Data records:
● ● ● ●
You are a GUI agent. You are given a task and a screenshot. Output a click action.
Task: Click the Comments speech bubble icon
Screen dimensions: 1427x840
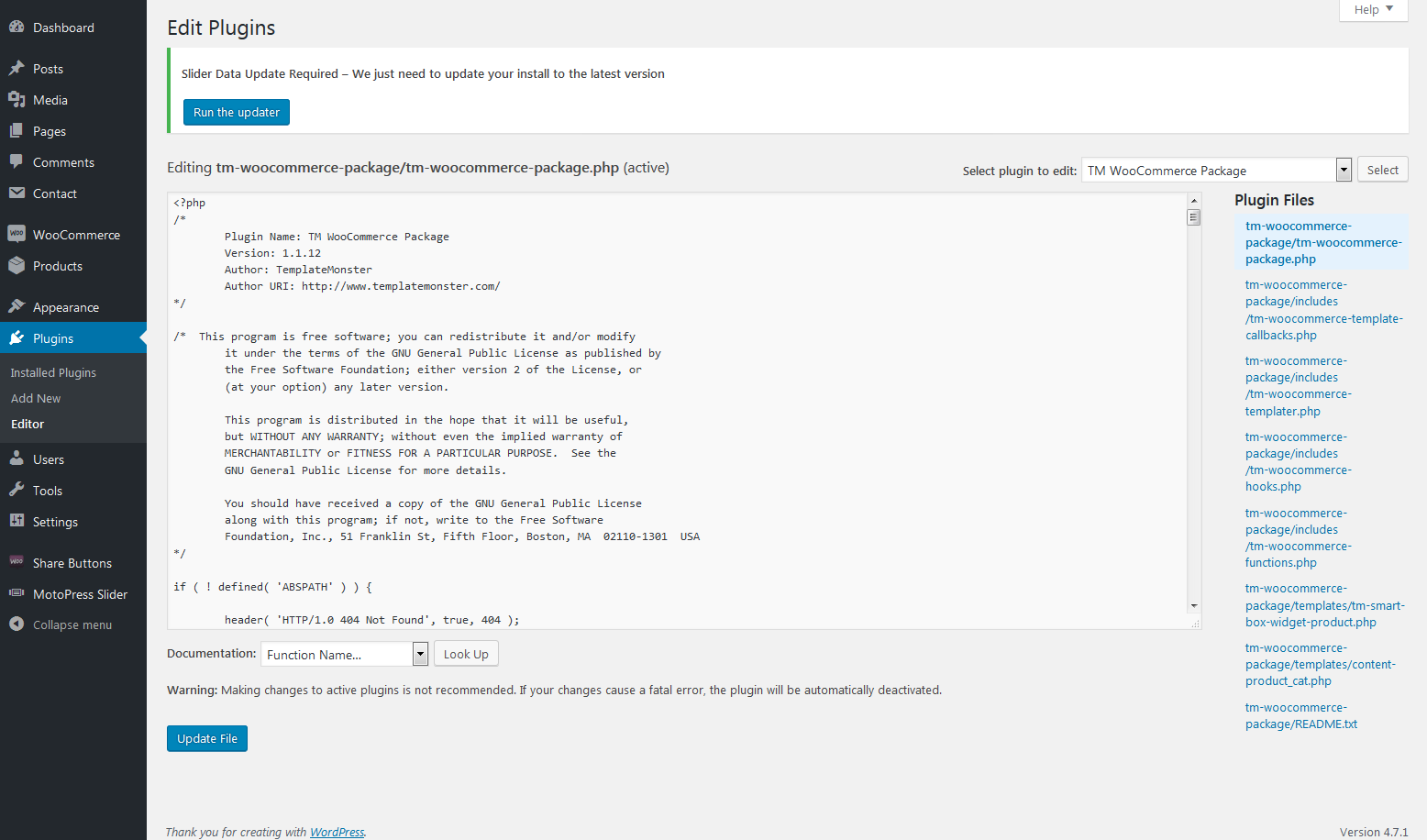tap(17, 162)
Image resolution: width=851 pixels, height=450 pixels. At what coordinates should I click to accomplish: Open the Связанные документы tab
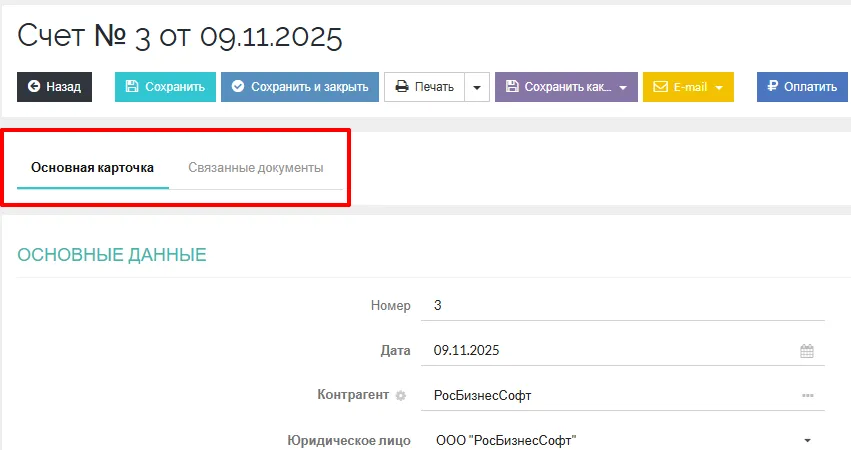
● ● ● ●
**What the task requires**
Any pictures should be dropped; transcribe the rest of the records above exactly.

**Exercise answer**
You are a GUI agent. You are given a task and a screenshot. Output a click action.
Task: Click the Comments speech bubble icon
Screen dimensions: 1427x840
tap(17, 162)
Image resolution: width=851 pixels, height=450 pixels. At what coordinates should I click to accomplish: Open the Связанные документы tab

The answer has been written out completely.